Activities:
1. In the article on tracking clinical trials, what status did the second trial change from before it became 'Recruiting'?
2. Translate this sentence from the article on tracking clinical trials into Spanish: "Once we’ve defined the parameters of an editorial classification or signal to be surfaced, the models are trained to detect and classify these editorial definitions at scale on an ongoing basis."

Source document:
Segment Open
Rather than taking a snapshot view of clinical trials, we track thousands of daily changes across multiple data sources to find the most crucial updates. Each of those events are classified and ranked by noteworthy criteria defined by STAT journalists and other expert sources.
By deriving and aggregating proprietary events and continuously looking at these new data points longitudinally, event detection algorithms are able to surface trends that provide an up-to-date view of emerging activity that others may miss.
“The new tool gathers vital information and context on clinical trials far more efficiently than I can do myself — and the algorithm’s ability to surface otherwise invisible trends is truly remarkable,” said STAT News Kate Sheridan, one of the journalists who contributed to the effort.
For example, consider these two trials, both with recent status updates to 'Recruiting':
You’ll see that the update to the same status in these trials received two different classifications. That’s due to the editorial considerations of the trials’ patterns.
The first trial, experiencing a ‘Recruitment Strategy’ event, changed from ‘Enrolling by Invitation’ to ‘Recruiting.’ A change from a specific, invitation-based strategy to a broader, more general recruiting strategy may indicate that the trial is struggling with enrollment goals, or that they've expanded their intended population to a larger group.
The second trial, experiencing a ‘Re-Entering Recruitment’ event, changed from ‘Active, not recruiting’ to ‘Recruiting.’ This may indicate that thus far, the data collected isn’t substantive to prove statistically significant efficacy, so in hopes of improving these metrics, the trial is enrolling an increased number of patients.
This is how we use aggregate patterns to assign editorial labels. Furthermore, we can mine unstructured data from clinical trial events to assign classification. For example, a trial stopping early can have different implications based on the reason it stopped:
Once we’ve defined the parameters of an editorial classification or signal to be surfaced, the models are trained to detect and classify these editorial definitions at scale on an ongoing basis.
Segment Closed
Data:
Segment Open
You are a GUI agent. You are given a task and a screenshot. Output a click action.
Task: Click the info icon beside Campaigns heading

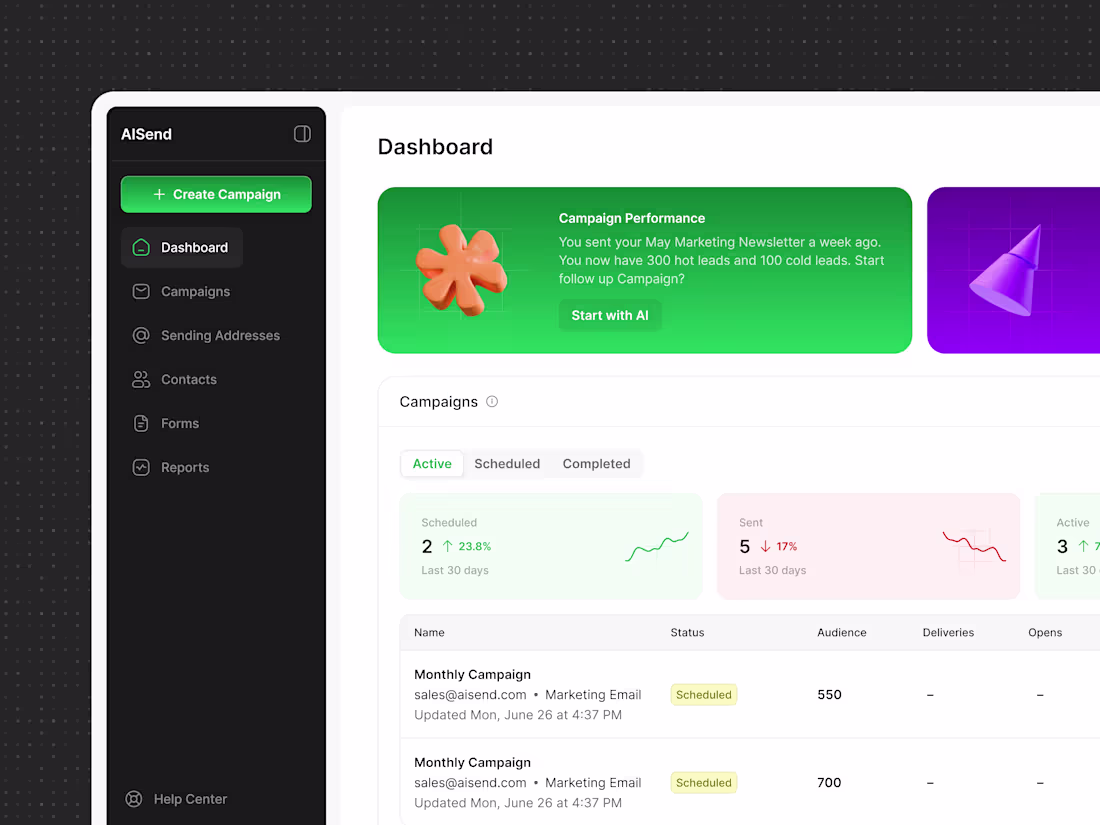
Segment Closed
Replies:
1. 'Active, not recruiting'

2. Una vez que hemos definido los parámetros de una clasificación editorial o de una señal que se debe destacar, los modelos se entrenan para detectar y clasificar estas definiciones editoriales a gran escala de forma continua.